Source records
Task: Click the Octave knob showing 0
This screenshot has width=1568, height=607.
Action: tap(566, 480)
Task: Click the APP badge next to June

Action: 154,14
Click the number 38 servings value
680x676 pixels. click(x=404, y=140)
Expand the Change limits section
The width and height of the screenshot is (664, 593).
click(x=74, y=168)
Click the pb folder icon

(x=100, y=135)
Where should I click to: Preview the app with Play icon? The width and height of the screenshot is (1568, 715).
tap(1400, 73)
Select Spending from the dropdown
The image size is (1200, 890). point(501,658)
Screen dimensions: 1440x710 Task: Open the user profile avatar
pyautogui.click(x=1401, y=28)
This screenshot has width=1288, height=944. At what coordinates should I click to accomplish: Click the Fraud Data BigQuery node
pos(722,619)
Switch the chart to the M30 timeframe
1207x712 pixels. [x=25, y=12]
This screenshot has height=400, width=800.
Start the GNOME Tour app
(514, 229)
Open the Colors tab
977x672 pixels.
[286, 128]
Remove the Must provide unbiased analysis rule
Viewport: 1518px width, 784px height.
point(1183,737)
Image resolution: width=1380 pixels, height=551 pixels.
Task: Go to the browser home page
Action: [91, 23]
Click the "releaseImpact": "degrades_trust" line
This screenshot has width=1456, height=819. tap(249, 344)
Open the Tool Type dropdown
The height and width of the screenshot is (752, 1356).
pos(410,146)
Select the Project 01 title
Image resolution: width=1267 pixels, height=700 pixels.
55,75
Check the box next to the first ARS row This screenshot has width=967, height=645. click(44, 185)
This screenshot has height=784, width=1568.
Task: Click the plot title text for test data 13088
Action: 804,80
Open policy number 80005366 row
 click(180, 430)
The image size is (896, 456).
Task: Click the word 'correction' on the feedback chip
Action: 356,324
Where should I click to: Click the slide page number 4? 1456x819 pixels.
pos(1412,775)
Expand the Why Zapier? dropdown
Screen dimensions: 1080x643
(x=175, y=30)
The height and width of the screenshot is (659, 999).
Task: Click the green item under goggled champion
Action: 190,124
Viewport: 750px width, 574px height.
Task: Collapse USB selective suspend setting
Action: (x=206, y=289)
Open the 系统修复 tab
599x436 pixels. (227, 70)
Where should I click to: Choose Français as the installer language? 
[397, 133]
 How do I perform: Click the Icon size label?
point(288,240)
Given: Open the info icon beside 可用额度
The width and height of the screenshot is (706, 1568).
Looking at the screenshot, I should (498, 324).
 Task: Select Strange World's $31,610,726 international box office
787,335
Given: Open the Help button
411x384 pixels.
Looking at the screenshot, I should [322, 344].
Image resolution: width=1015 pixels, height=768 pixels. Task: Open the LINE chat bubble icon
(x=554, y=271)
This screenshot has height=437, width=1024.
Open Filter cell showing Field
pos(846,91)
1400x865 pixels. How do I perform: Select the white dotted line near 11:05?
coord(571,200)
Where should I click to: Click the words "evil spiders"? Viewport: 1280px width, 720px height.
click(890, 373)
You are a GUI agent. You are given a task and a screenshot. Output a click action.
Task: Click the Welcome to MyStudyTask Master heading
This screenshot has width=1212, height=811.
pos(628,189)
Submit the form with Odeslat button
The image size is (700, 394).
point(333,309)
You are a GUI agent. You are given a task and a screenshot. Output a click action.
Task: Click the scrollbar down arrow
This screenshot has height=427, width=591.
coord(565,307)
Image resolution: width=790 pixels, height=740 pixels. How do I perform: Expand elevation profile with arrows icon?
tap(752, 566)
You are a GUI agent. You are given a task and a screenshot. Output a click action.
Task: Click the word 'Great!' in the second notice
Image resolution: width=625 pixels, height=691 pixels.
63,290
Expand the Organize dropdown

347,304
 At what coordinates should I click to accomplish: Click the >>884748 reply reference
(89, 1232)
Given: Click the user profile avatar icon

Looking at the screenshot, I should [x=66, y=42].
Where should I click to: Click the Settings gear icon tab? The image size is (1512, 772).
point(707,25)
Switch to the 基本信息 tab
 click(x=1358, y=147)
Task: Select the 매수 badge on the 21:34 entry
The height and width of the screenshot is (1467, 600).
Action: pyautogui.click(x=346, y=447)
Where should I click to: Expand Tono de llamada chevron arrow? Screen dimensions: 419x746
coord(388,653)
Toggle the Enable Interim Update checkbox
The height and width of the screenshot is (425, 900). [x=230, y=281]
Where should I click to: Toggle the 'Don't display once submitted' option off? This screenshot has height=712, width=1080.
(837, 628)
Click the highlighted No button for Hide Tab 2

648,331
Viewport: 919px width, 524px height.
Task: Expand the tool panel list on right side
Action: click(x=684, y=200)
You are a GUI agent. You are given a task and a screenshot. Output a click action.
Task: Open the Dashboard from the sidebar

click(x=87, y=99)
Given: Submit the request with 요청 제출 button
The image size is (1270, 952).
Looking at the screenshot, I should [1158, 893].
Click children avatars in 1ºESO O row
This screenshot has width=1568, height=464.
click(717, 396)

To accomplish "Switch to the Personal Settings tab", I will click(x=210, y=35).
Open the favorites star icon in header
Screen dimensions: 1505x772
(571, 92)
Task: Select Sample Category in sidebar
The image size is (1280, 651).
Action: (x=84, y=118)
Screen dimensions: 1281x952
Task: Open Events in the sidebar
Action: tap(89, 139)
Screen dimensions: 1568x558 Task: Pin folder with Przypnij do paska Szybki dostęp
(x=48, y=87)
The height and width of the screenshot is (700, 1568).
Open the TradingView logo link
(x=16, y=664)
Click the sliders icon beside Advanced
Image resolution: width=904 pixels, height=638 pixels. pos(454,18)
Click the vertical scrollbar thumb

WORK ITEM: Your task is to reproduce the entries exactly, starting at the first line and ending with the line containing "This screenshot has height=400, width=800.".

FINISHED TASK:
Task: Click the Octave knob showing 0
This screenshot has width=1568, height=607.
Action: tap(566, 480)
Task: Click the APP badge next to June

Action: 154,14
Click the number 38 servings value
680x676 pixels. click(x=404, y=140)
Expand the Change limits section
The width and height of the screenshot is (664, 593).
click(x=74, y=168)
Click the pb folder icon

(x=100, y=135)
Where should I click to: Preview the app with Play icon? The width and height of the screenshot is (1568, 715).
tap(1400, 73)
Select Spending from the dropdown
The image size is (1200, 890). point(501,658)
Screen dimensions: 1440x710 Task: Open the user profile avatar
pyautogui.click(x=1401, y=28)
This screenshot has width=1288, height=944. At what coordinates should I click to accomplish: Click the Fraud Data BigQuery node
pos(722,619)
Switch the chart to the M30 timeframe
1207x712 pixels. [x=25, y=12]
This screenshot has height=400, width=800.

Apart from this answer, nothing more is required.